── Records shown
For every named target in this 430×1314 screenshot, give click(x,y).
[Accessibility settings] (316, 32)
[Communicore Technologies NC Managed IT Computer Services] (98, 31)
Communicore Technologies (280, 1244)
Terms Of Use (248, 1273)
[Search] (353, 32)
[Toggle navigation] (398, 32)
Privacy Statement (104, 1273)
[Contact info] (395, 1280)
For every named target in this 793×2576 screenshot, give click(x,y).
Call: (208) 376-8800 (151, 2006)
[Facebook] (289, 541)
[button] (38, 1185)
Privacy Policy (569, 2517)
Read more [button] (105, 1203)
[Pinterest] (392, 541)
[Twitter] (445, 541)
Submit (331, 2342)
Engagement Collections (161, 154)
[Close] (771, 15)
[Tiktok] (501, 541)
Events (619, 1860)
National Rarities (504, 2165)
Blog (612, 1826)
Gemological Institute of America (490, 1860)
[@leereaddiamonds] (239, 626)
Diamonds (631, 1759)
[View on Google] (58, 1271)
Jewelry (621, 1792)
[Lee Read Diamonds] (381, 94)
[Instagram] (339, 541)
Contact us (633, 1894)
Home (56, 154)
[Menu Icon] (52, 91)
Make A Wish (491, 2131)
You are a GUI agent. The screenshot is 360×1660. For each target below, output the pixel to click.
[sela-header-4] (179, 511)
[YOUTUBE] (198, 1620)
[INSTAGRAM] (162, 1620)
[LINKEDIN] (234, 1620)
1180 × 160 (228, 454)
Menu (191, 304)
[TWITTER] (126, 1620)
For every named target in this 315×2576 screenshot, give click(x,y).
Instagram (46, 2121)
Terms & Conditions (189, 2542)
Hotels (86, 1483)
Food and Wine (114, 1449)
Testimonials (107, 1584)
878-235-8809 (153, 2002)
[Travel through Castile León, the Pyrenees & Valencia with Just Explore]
────
From the line that contains "[YOUTUBE] (198, 1620)" to the last line of the material above, repeat every line exactly, keeping both the first and the last.

▶ Reply to the task:
[YOUTUBE] (198, 1620)
[INSTAGRAM] (162, 1620)
[LINKEDIN] (234, 1620)
1180 × 160 (228, 454)
Menu (191, 304)
[TWITTER] (126, 1620)
For every named target in this 315×2576 screenshot, give click(x,y).
Instagram (46, 2121)
Terms & Conditions (189, 2542)
Hotels (86, 1483)
Food and Wine (114, 1449)
Testimonials (107, 1584)
878-235-8809 (153, 2002)
[Travel through Castile León, the Pyrenees & Valencia with Just Explore]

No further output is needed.